Exercise requirements:
Your task is to retype, exactly and with nothing else, every line from the one containing "The image size is (1568, 703)." to the end of the listing.

#####

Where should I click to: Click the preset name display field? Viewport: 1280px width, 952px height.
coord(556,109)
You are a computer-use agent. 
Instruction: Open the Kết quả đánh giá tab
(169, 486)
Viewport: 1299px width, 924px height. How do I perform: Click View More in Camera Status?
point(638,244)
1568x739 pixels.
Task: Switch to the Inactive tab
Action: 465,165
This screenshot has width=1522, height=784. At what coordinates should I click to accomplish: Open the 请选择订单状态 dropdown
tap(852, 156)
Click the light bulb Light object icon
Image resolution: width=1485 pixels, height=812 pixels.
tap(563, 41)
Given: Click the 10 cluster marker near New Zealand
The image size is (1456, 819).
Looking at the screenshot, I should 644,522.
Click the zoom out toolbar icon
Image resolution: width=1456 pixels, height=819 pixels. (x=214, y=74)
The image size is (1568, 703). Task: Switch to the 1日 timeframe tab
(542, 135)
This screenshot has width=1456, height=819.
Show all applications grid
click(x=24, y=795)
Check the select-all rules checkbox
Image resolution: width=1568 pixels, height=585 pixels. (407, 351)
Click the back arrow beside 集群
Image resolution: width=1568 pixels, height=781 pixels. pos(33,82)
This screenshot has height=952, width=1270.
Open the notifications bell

#####

Expected answer:
The image size is (1568, 703). Task: Switch to the 1日 timeframe tab
(542, 135)
This screenshot has width=1456, height=819.
Show all applications grid
click(x=24, y=795)
Check the select-all rules checkbox
Image resolution: width=1568 pixels, height=585 pixels. (407, 351)
Click the back arrow beside 集群
Image resolution: width=1568 pixels, height=781 pixels. pos(33,82)
This screenshot has height=952, width=1270.
Open the notifications bell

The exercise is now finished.